In der Nacht vom 30. Hesinde auf den 1. Firun 1046 BF, Vinsalt

Fortsetzung von hier.

Autoren: Amarinto, Gerberstädter, VivionaYaPirras


Amalias dritter Traum
Als sie die Augen aufschlug, lag sie auf einer Wiese und blickte in einen strahlend blauen Himmel. Es war angenehm warm und roch nach frischem Gras und dem Meer. Sie konnte das Rauschen der Brandung hören und die entfernten Rufe einiger Seevögel. Ob sie wohl ins Meer springen musste und schwimmen um diesmal zu Arbas zu gelangen?
Unerwartet fiel ein Schatten auf sie. Die junge Frau wandte sich in Richtung der Praiosscheibe und war irritiert, denn der Ursprung des Schattens war weder Arbas noch ein gewisser Baron oder sonst jemand aus der illustren Runde der Besucher des Kellergewölbes irgendwo in Alt-Bosparan.
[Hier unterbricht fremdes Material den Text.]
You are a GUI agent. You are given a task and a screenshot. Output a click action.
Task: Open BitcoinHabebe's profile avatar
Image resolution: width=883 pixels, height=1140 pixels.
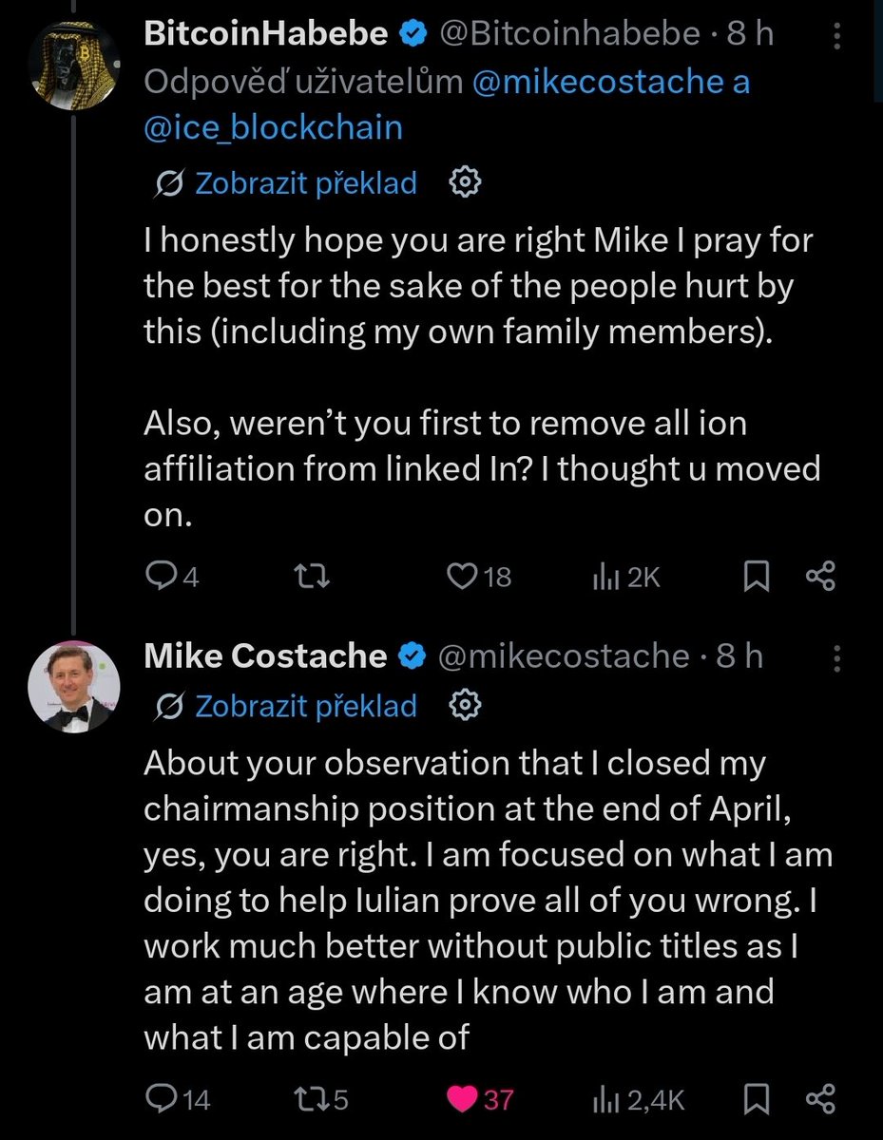click(73, 62)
Nein, es war ein Wesen, das in etwa die Statur eines großen, kompakt gebauten Mannes hatte. Allerdings hatte es den Kopf eines Widders, mit kräftigen, einwärts gedrehten Hörnern. Zwei gelbe Augen blickten sie aufmerksam und durchaus lüstern an. Die Arme und die breite Brust hatten etwas sehr menschliches, auch wenn sie sehr stark behaart waren. Neben dem Kopf erinnerten auch die Beine des Wesens an die eines Schafbocks. Ihr Blick blieb an den unbedeckten Lenden des unzweifelhaft männlichen Wesens hängen und allen Anschein nach schien er sich sehr über ihren Anblick zu freuen.
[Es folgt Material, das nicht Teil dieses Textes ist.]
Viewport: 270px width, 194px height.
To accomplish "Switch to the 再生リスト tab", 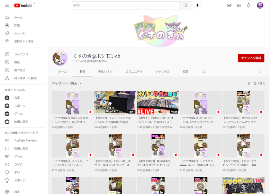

Kurz überlegte sie, und war sich dann sehr sicher, dass es sich bei dem Wesen um einen Levschy handeln musste. Von dem hatte sie von den Bornländern, welche sich in Efferdas niedergelassen hatten, gehört. Levschije waren Feenwesen, die wohl von Levthan nach seinem eigenen Ebenbild erschaffen worden waren. Wie die meisten der Geschöpfe der Anderswelt sind sie wild, launisch, verspielt und neigen dazu, ihren Gefühlen und Trieben freien Lauf zu lassen ohne Rücksicht auf die Bedürfnisse und Wünsche anderer Wesen. Sie wusste außerdem, dass diese Kreaturen zu extremer Aggression fähig sind, was wohl mit der Position des Levthanssterns zu tun hatte, aber das hatte sie sich nicht so genau gemerkt. Was ihr aber sehr wohl in Erinnerung geblieben war, war der Umstand, dass bornische Hexen wohl eine ganz besondere Faszination für die Levschije hegten und kaum eine Hexennacht ohne diese und ihre brünftige Gesellschaft statt fand.
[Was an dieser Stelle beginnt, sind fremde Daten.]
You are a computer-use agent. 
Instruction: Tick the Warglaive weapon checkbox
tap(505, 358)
Der Mannwidder trat an sie heran, beugte sich lächelnd vor und sprach sie mit einer tiefen, angenehm warmen Stimme an: „Amalia, wir warten schon eine Weile auf dich! Arbas ist auch schon da.“
Sein Blick wanderte mit unverhohlener Begierde über ihren Körper. Plötzlich hielt er ein gedrehtes Horn mit silbernen Verzierungen in der rechten Hand und reichte es ihr.
„Du solltest dich vorher etwas stärken, ist noch ein gutes Stück Weg!“
Sie ergriff das Horn und trank es in gierigen Zügen leer, fast wie eine Verdurstende, der man nach Tagen des Darbens das erste Wasser reichte. Der starke Duft von Moschus stieg in ihre Nase und gemeinsam mit dem Inhalt des Trinkhorns schien eine stärkende, aber auch aphrodisierende Wirkung einherzugehen.
Wieder begannen tausend Farben die Welt um sie herum zu verhüllen. Langsam begann sich alles zu drehen und sie wurde in einen Strudel aus Farben, Klängen und Düften gesogen, der ihr Bewusstsein, ihren Verstand an den äußersten Rand des Universums drängte. Das Gefühl zu schweben wurde von einem Gefühl wie dem einer rasanten Kutschfahrt über grobes Pflaster verdrängt. Immer wieder tauchten kurz schemenhaft Gesichter auf, Baron dil Cordori, Arbas, Cariana, Baronessa Ollantur, der Levschy, Dareius, Orleane, das strenge, vernarbte, aber nicht unattraktive Gesicht der Leibwächterin des Barons und dazwischen auch immer Gesichter ihr unbekannter, namenloser Männer und Frauen. Was allerdings dominierte, war das Gefühl ungekannter Wärme und Geborgenheit, ein nicht enden wollender Zustand von höchster Erregung und Unverletzbarkeit.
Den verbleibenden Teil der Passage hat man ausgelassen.